2. The method according to claim 1, wherein the scene graph comprises nodes representing the sources and targets of the combined sets of triplets and comprises edges between nodes representing the relations connecting the sources and targets.
3. The method according to claim 1, wherein the initial natural language question comprises a request for describing additional contextual information of the image comprising at least one of image quality, image mode, weather, and/or lighting in the initial textual description.
4. The method according to claim 1, wherein the number N of iterations is reached when for each source node and for each target node in the updated set of triplets at least one attribute is determined in the data base.
5. The method according to claim 1, wherein in each iteration the question is determined from a predefined template, wherein the template comprises at least one placeholder for a source or a target node and at least one placeholder for an attribute, and wherein the placeholder for the source or target node is replaced by the selected source or target node and the placeholder for the attribute is replaced by the corresponding determined attribute.

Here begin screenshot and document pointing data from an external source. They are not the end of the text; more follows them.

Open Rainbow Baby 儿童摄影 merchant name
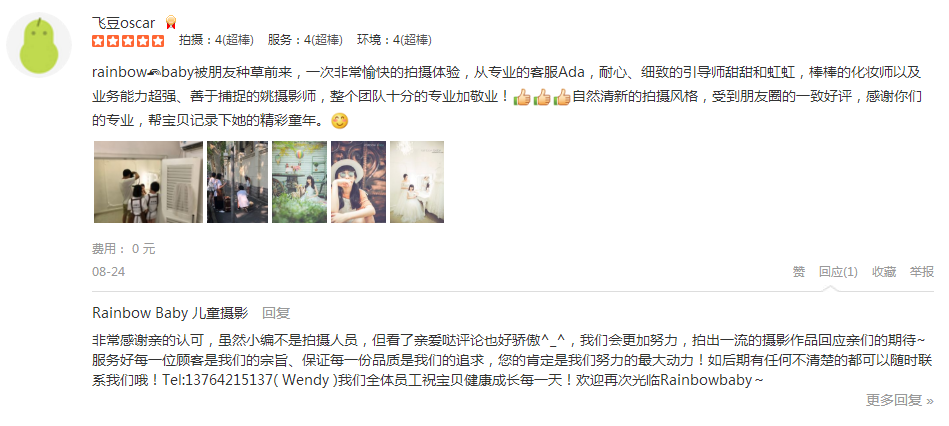 coord(170,313)
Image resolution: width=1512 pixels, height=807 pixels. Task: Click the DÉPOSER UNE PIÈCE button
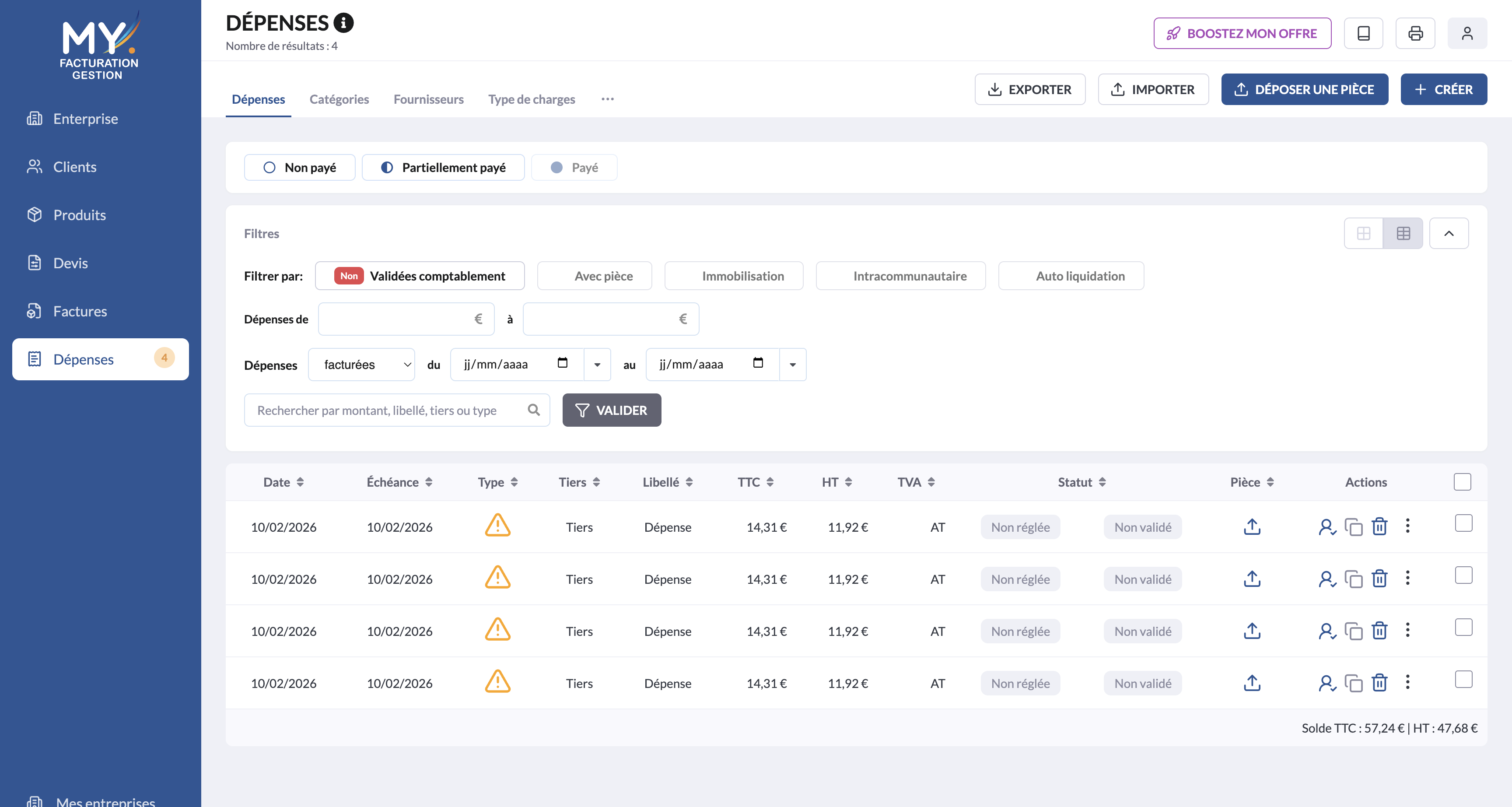coord(1304,89)
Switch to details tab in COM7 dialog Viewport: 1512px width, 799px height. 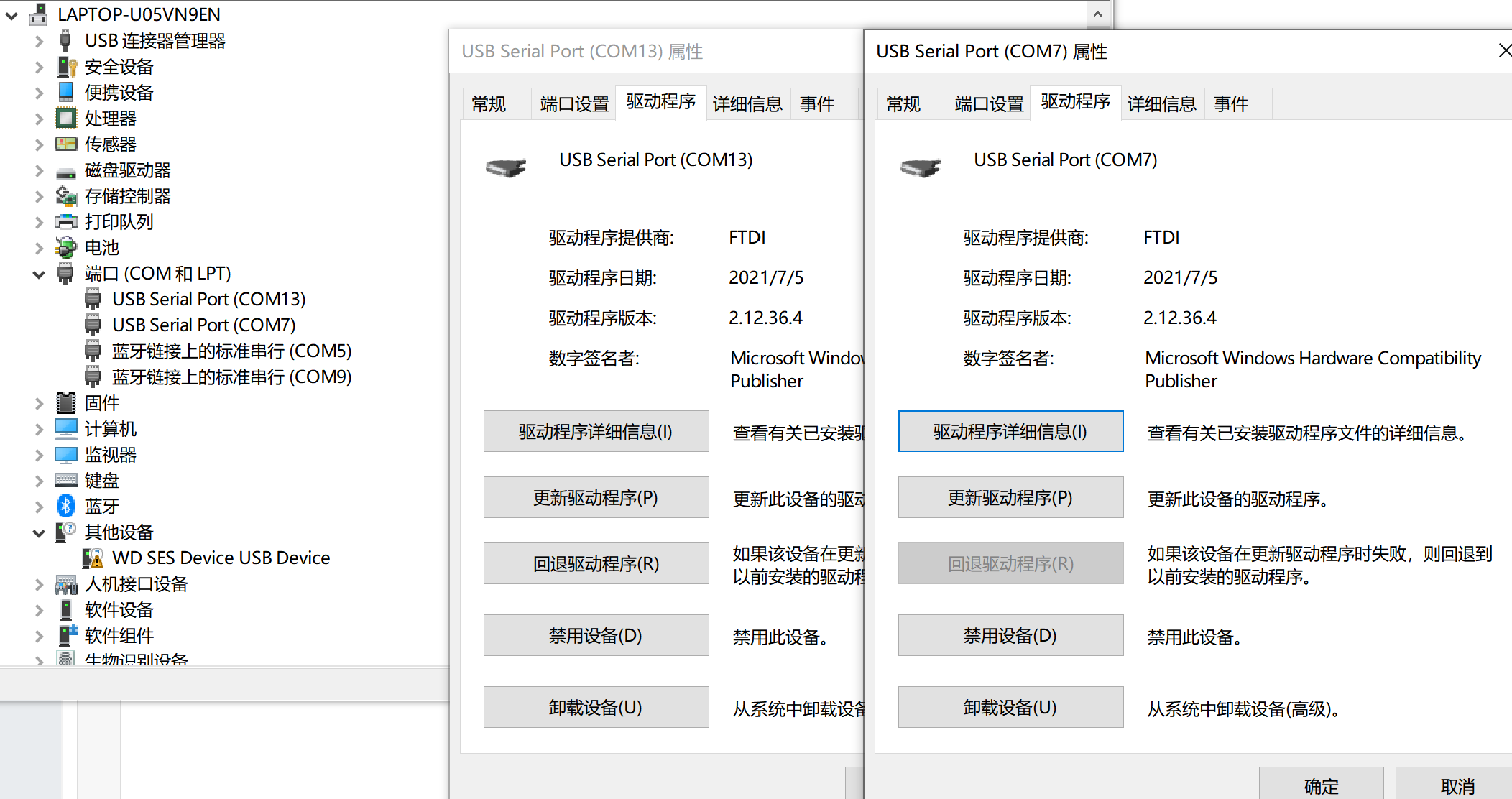click(x=1161, y=104)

6. The method according to claim 1, wherein the input image is acquired with an image sensor of a camera or video camera, and wherein the input image comprises a plurality of pixels arranged in at least two dimensions, each pixel having at least one associated pixel attribute.

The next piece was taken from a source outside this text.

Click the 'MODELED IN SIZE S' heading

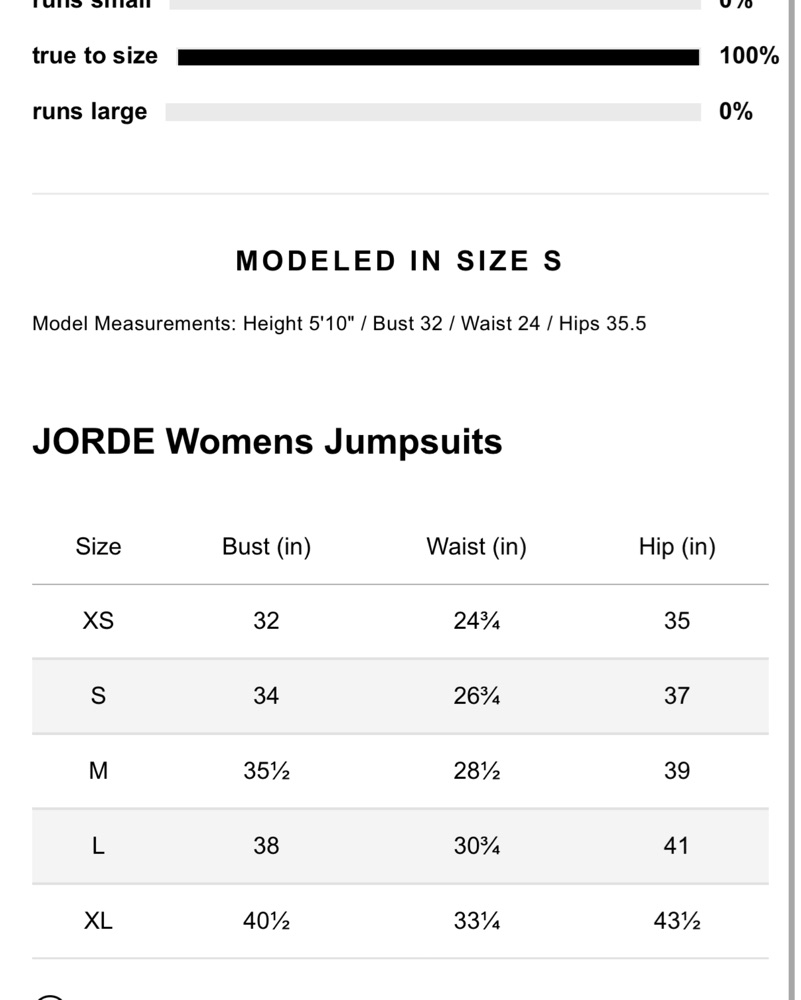(399, 262)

7. The method according to claim 1, wherein the data base is a commonsense knowledge graph or a domain-specific knowledge graph.
8. The method according to claim 1, wherein the input image depicts an environment of an at least partly autonomous robot, the method further comprising:
determining a control signal for the robot based on the generated scene graph and controlling the robot in the environment by the control signal.
9. A data processing system, comprising a processor configured to perform the method according to claim 1.
10. A computer program comprising instructions which, when the program is executed by a computer, cause the computer to carry out the method according to claim 1.
11. A computer-readable data carrier having stored thereon the computer program of claim 10.